You quote McGuiness as saying, "For a biological theory to be accurate, dyslexia would have to occur at the same rate in all populations." (I assume the highlighting is yours.) While it is likely true that biology is not responsible for all the differences in dyslexia between populations speaking different languages of varying degrees of transparency, her claim about biology is simply false. Many biological traits manifest at different rates in different populations, either because the populations have on average different alleles governing these traits, or because the populations live in different environments where the alleles have different effects.

Anonymous said...

I decided to make a whole post in rebuttal to McGuinness's mistaken assertion, rather than a comment. It's here:

Why McGuinness is Mistaken: Some Reading Problems ARE Biologically Based

Catherine Johnson said...

Thanks, Liz!

Catherine Johnson said...

off-topic: what has become of the little trash can below each comment - the one that allows you to delete comments if you wish?

Catherine Johnson said...

Linda - Obviously you're right, and I was trying to work out whether McGuinness' argument is wrong as a result.

I'm pretty sure her observation is "biologically correct."

As I understand it, she isn't saying that ethnic groups & subpopulations, etc. can't have genetic differences. Her argument is that English speaking peoples as a whole, throughout the world, can't have a systematic genetic difference from non-English speaking peoples as a whole.

In other words, if you were to do a separated-at-birth twin study looking at identical twins who were sent to homes speaking different native languages, you would find that twins sent to a family whose native language is English would have a higher rate of reading disability than twins sent to Spanish- or German-speaking homes.

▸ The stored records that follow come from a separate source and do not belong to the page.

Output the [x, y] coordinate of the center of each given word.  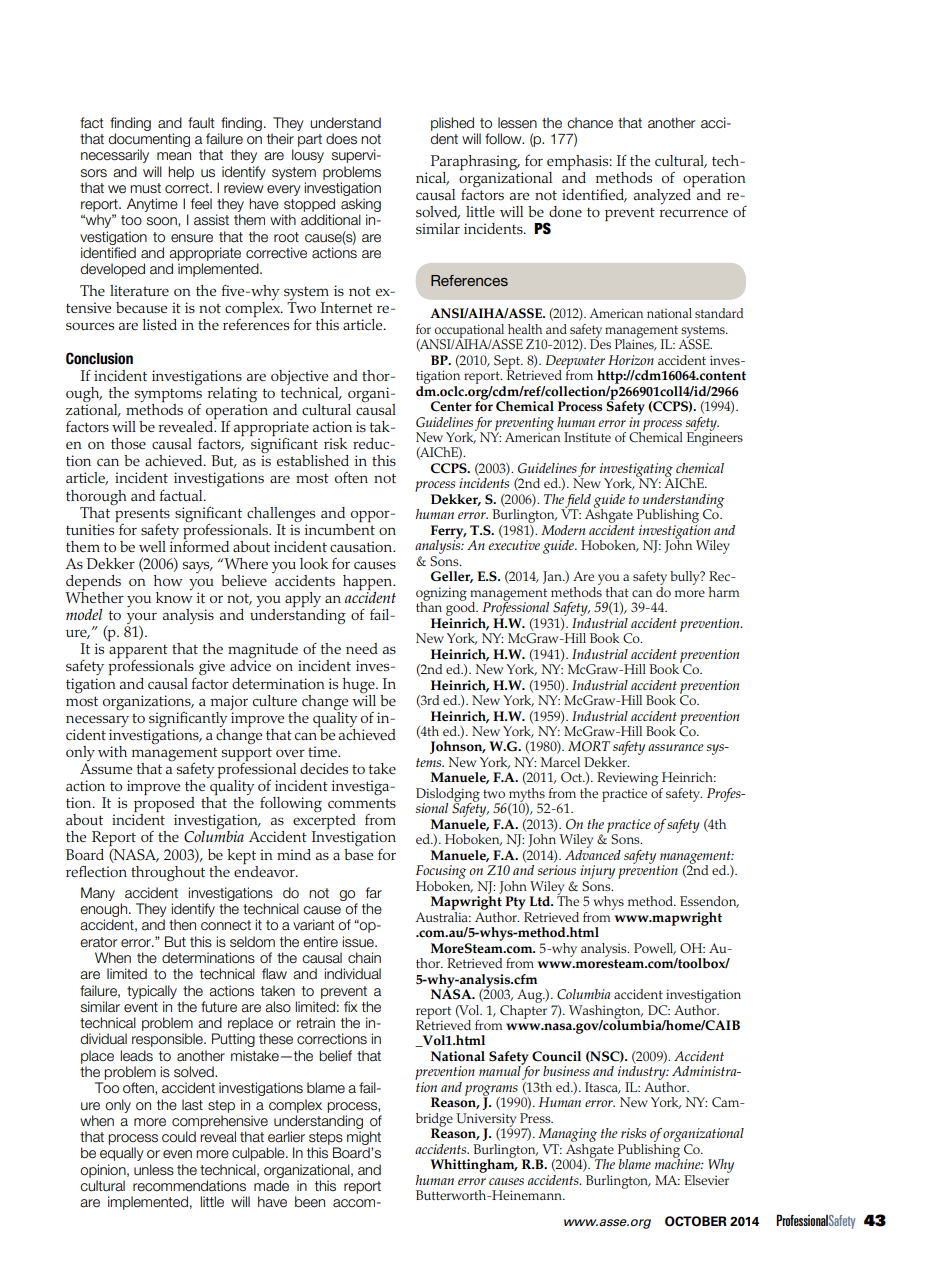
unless [154, 1170]
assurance [676, 747]
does [341, 139]
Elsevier [707, 1178]
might [364, 1139]
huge [360, 685]
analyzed [664, 195]
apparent [138, 653]
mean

I'm not that far into her book, but my sense is that she's criticizing the "phonemic awareness" theory of dyslexia specifically -- not the idea that reading problems would have a biological basis.

Catherine Johnson said...

Apparently you have to click on the link for the individual post to find the trash cans...

concernedCTparent said...

I've been wondering the same thing. What happened to the "delete forever" option?

Anonymous said...

I don't think she understands gene-environment interactions. You can have a genetic susceptibility for something that is unmasked or made worse by an environmental stimulus. So the underlying problem may be there, but is only manifested under certain conditions.

This is one reason why cancers occur at different rates in different populations.